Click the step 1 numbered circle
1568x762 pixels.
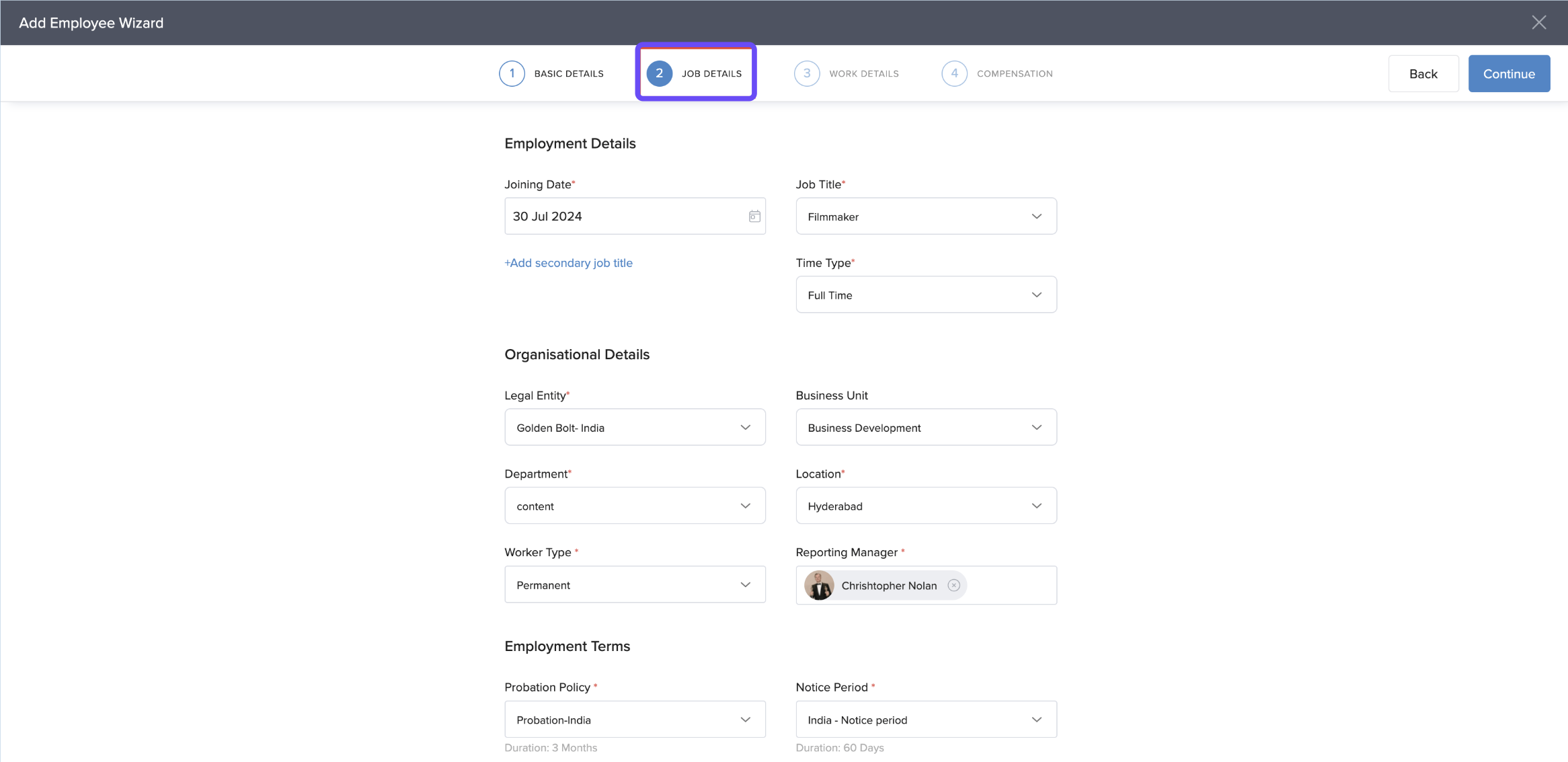tap(512, 73)
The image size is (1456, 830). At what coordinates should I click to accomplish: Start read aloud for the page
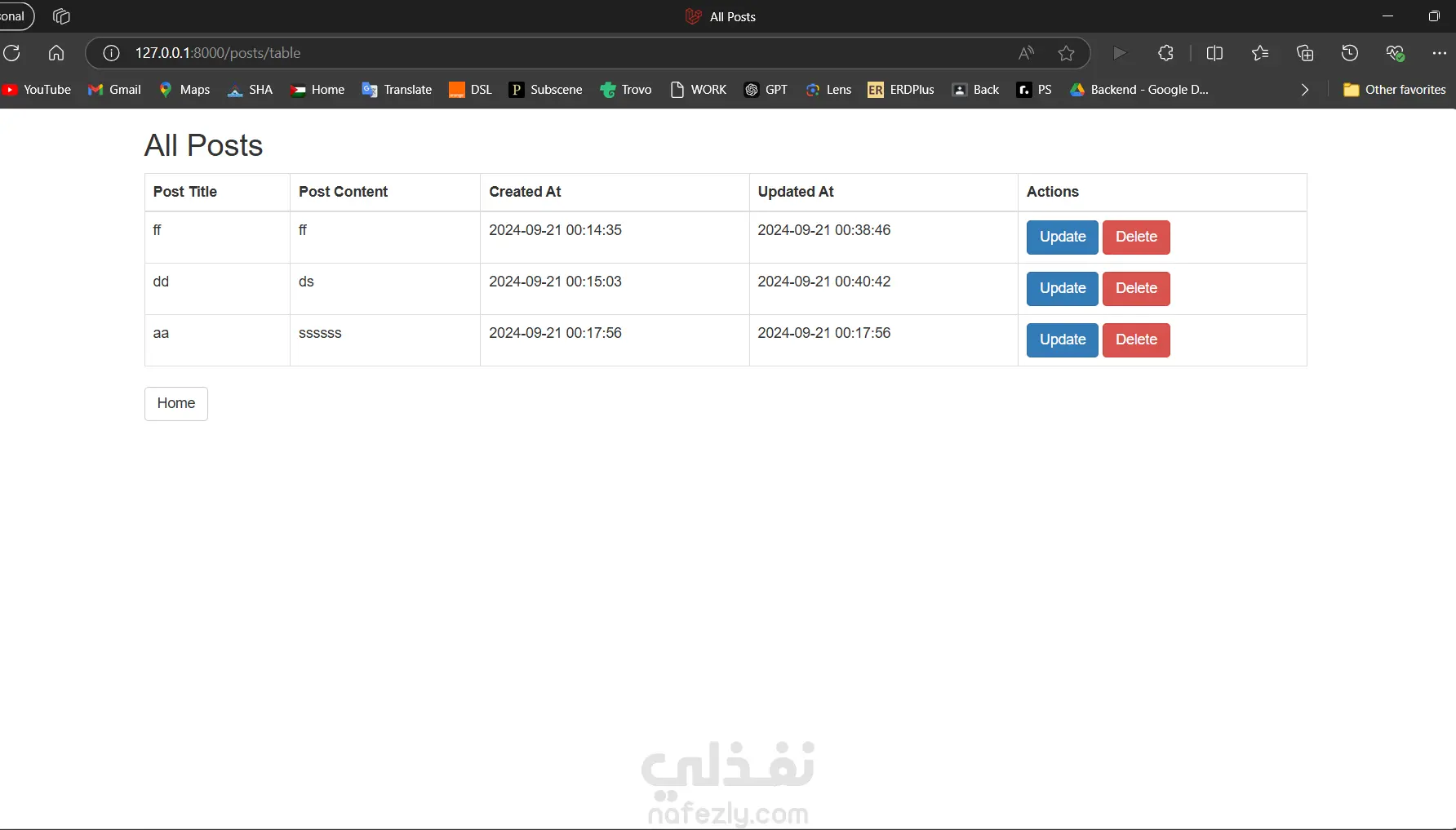click(1026, 53)
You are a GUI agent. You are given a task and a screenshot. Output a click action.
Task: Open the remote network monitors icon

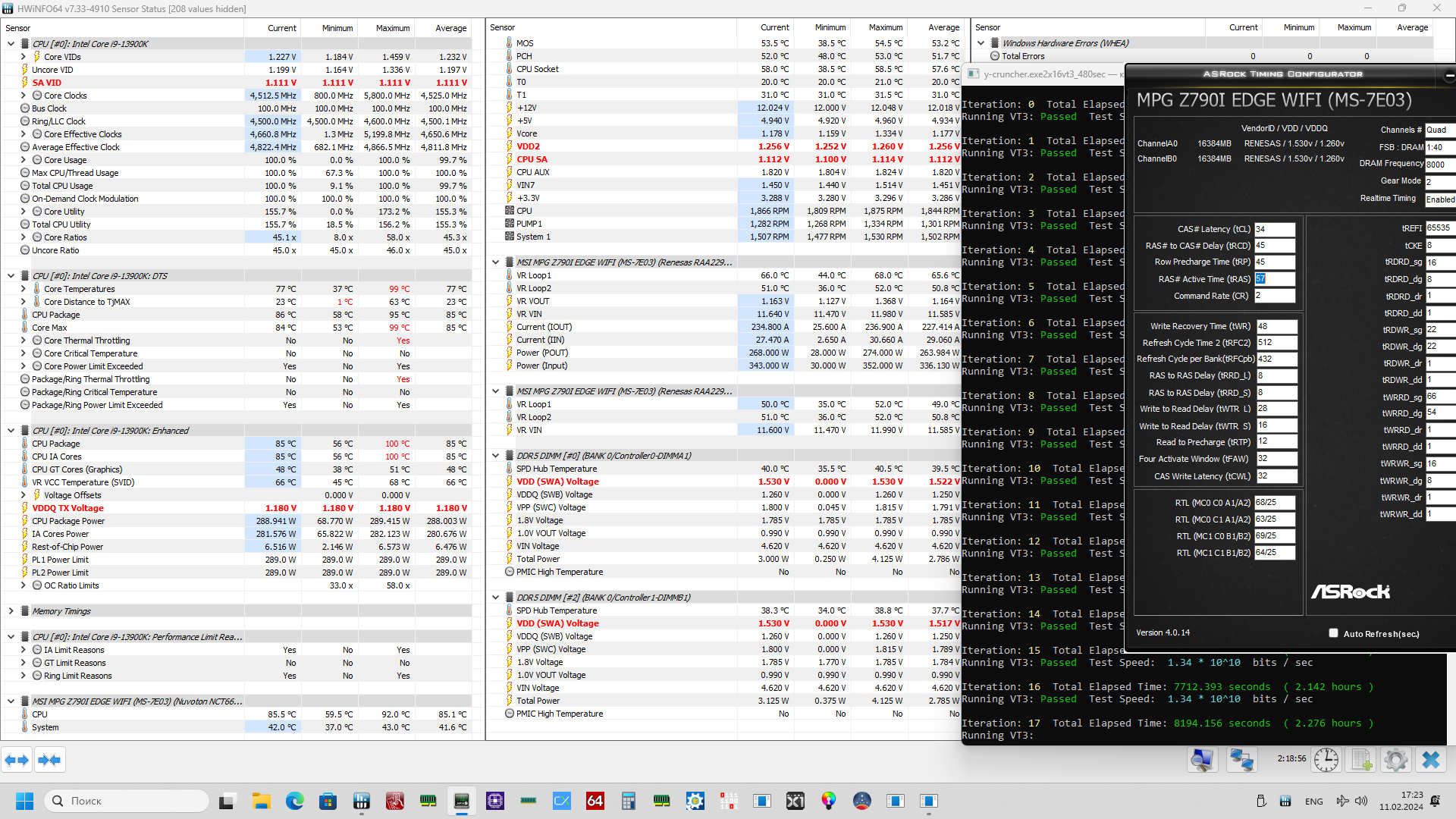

• [Required work]: Set down all of the material word for word, but keep each picture out.

• [Answer box]:
Click the step 1 numbered circle
1568x762 pixels.
tap(512, 73)
The image size is (1456, 830). At what coordinates should I click to accomplish: Start read aloud for the page
click(1026, 53)
You are a GUI agent. You are given a task and a screenshot. Output a click action.
Task: Open the remote network monitors icon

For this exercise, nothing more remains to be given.